Medical Student Emory University Department of Orthopaedics
Disclosure(s):
Kevin Y. Heo, BS: No financial relationships to disclose
Introduction: Surgical site infection (SSI) following spine surgery can result in significant morbidity and mortality. Compared to anterior cervical procedures, posterior approaches have consistently demonstrated higher rates of SSI. However, relatively few studies have incorporated predictive analytics to identify patients at high risk for SSI following posterior cervical spine surgery. Therefore, the objective of the study was to utilize machine learning (ML) models to assess risk factors for SSI after posterior cervical spine surgery.
Methods: Data was retrospectively collected from a national database between 2009 and 2019 for patients who underwent posterior cervical spine surgery. SSI incidence was captured 30-days after surgery. Two different methodologies were used to identify SSI risk: 1) a novel predictive model derived from multivariable logistic regression, and 2) a tree-based extreme-gradient boosting (XGBoost) model. These two methods were compared utilizing area-under-the-curve (AUC) statistics.

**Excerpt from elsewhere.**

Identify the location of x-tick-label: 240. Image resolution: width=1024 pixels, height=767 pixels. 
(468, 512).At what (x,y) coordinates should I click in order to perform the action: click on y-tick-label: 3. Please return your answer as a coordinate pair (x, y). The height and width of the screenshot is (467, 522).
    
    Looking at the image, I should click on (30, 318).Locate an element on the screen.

Results: Among the 53,367 patients identified, the overall rate of SSI was 2.9%, with the highest proportion in those whose primary billing code was associated with posterior cervical instrumented fusion (4.2%). The novel predictive model exhibited an AUC of 0.60, identifying patients with hemiplegia, morbid obesity (BMI>40), alcohol use disorder, hypertension, and depression as being most predictive of 30-day SSI. The XGBoost model had an AUC of 0.71, with the five clinical variables found to be most predictive of SSI including: active tobacco use, peripheral vascular disease, hypertension, hemiplegia, and diabetes. Based on the XGBoost model, patients who did not have any of these 5 key risk factors had an SSI rate of 2.3%, while patients who had one of the risk factors had an SSI rate of 3.4% (XGBoost odds ratio [OR] 1.49, P=0.002). Subsequently, patients with increasing number of risk factors had higher risks of SSI.

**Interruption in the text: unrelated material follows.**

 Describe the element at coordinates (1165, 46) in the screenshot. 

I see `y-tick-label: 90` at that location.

Conclusion : Two different predictive models identified key variables that are most closely associated with SSI over 30-days after posterior cervical spinal surgery. It is important to note that other factors not available in the database, including randomness, may have accounted for the variance of SSI onset. Nevertheless, these findings can be leveraged to help surgeons stratify their patients for SSI risk, and potentially guide postoperative medical management.